King’s Indian: Fianchetto Systems

1. c4 Nf6 2. d4 d6 3. Nc3 g6 4. g3 Bg7 5. Bg2 O-O 6. e4 Nc6 7. Nge2 e5 8. d5 Ne7 9. O-O Nh5 10. f4 exf4 11. Nxf4 Nxf4 12. Bxf4 f5 13. Qd2 Rf7 14. Rae1 Qf8 15. e5 dxe5 16. Bxe5 Bxe5 17. Rxe5 Bd7 18. c5 f4 19. Rxf4 Rxf4 20. gxf4 Nf5 21. b4 Re8 22. Qe2 Kg7 23. Rxe8 Qxe8 24. Qe5+ Kh6 25. Ne4 Qf7 26. Nf6 Nh4 27. Qg5+ Kg7 1-0

This was my first ever win against a player rated 1900+. This was a good game for me because I played this opening for the first time, without any real knowledge of the theory (I had lost playing the main line as white earlier in the tournament). Using what I knew from the English, I got a good game and controlled the center.

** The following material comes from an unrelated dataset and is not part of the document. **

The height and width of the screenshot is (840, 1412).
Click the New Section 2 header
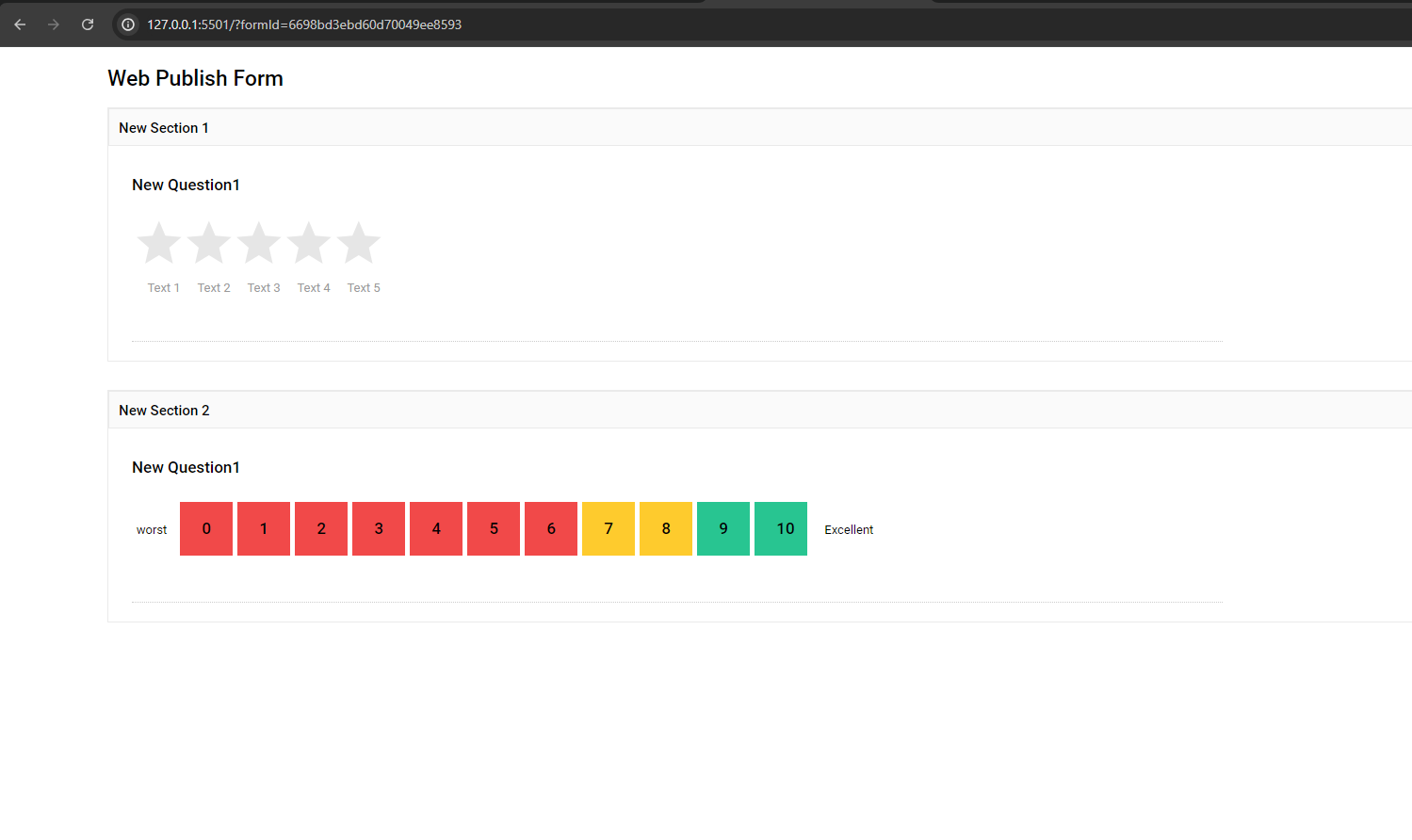tap(164, 411)
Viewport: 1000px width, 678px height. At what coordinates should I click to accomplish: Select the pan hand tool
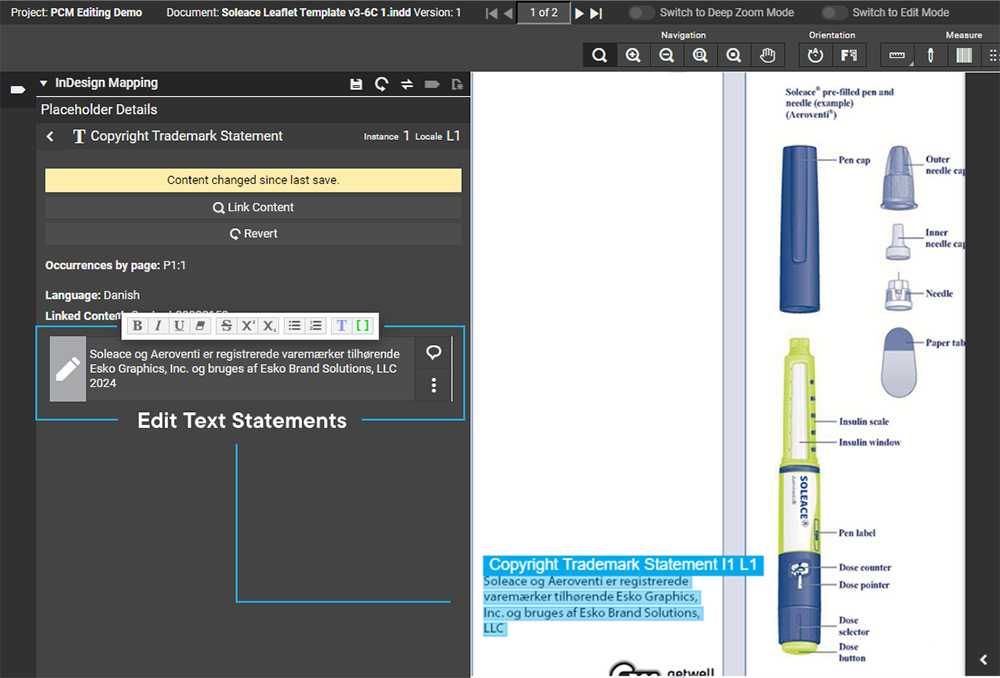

Senft – Steincamp (Kingstowne Chess Fest 2013)

King’s Indian: Four Pawns Attack

1. d4 Nf6 2. c4 g6 3. Nc3 Bg7 4. e4 d6 5. f4 O-O 6. Nf3 c5 7. d5 Bg4 8. Bd3 e6 9. O-O exd5 10. cxd5 Ne8 11. Be3 Nd7 12. h3 Bxf3 13. Qxf3 a6 14. a4 Nc7 15. Qg3 Rb8 16. a5 b5 17. axb6 Rxb6 18. Ra2 Qb8 19. Qf2 Rb3 20. Bxa6 Nxa6 21. Rxa6 Rxb2 22. Ne2 Qb5 23. Rxd6 Rxe2 24. Qf3 Rxe3 0-1

I think one of the reasons I liked this game so much was because for the longest time, I was scared of playing against the Four Pawns Attack. By playing the King’s Indian like a Benoni, Black neutralizes any threat of a central pawn push (e4–e5), and can easily find play on the b–file and h8–a1 diagonal.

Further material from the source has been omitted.